Niklas Karl J, Walker Ian D
School of Integrative Plant Science, Cornell University, Ithaca, NY 14853, USA.
Department of Electrical and Computer Engineering, Clemson University, Clemson, SC 29634, USA.
Biomimetics (Basel). 2021 Mar 18;6(1):21. doi: 10.3390/biomimetics6010021.

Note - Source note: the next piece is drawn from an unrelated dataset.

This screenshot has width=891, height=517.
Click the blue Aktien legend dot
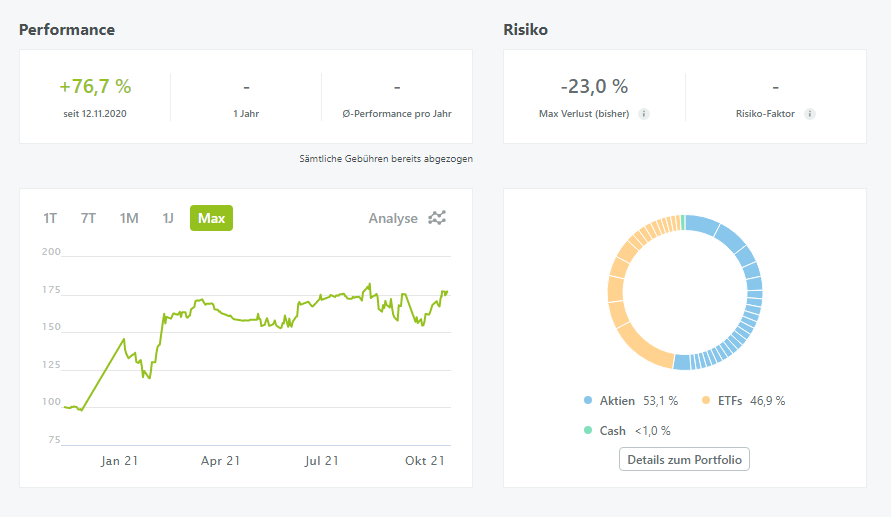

The discipline called biomimetics attempts to create synthetic systems that model the behavior and functions of biological systems. At a very basic level, this approach incorporates a philosophy grounded in modeling either the behavior or properties of organic systems based on inferences of structure-function relationships. This approach has achieved extraordinary scientific accomplishments, both in fabricating new materials and structures. However, it is also prone to misstep because (1) many organic structures are multifunctional that have reconciled conflicting individual functional demands (rather than maximize the performance of any one task) over evolutionary time, and (2) some structures are ancillary or entirely superfluous to the functions their associated systems perform. The important point is that we must typically infer function from structure, and that is not always easy to do even when behavioral characteristics are available (e.g., the delivery of venom by the fangs of a snake, or cytoplasmic toxins by the leaf hairs of the stinging nettle). Here, we discuss both of these potential pitfalls by comparing and contrasting how engineered and organic systems are operationally analyzed. We also address the challenges that emerge when an organic system is modeled and suggest a few methods to evaluate the validity of models in general.
所谓的仿生学学科试图创建能够模拟生物系统行为和功能的合成系统。在非常基础的层面上,这种方法融入了一种理念,即基于对结构 - 功能关系的推断,对有机系统的行为或特性进行建模。这种方法在制造新材料和结构方面都取得了非凡的科学成就。然而,它也容易出错,原因如下:(1)许多有机结构具有多功能性,在进化过程中协调了相互冲突的个体功能需求(而不是最大化任何一项任务的性能);(2)一些结构对于其相关系统所执行的功能而言是辅助性的或完全多余的。重要的一点是,我们通常必须从结构推断功能,而即便有行为特征(例如,蛇通过毒牙输送毒液,或者荨麻通过叶毛输送细胞质毒素),这也并非总是容易做到的。在此,我们通过比较和对比工程系统与有机系统的操作分析方式,来探讨这两个潜在的陷阱。我们还阐述了对有机系统进行建模时出现的挑战,并总体上提出了一些评估模型有效性的方法。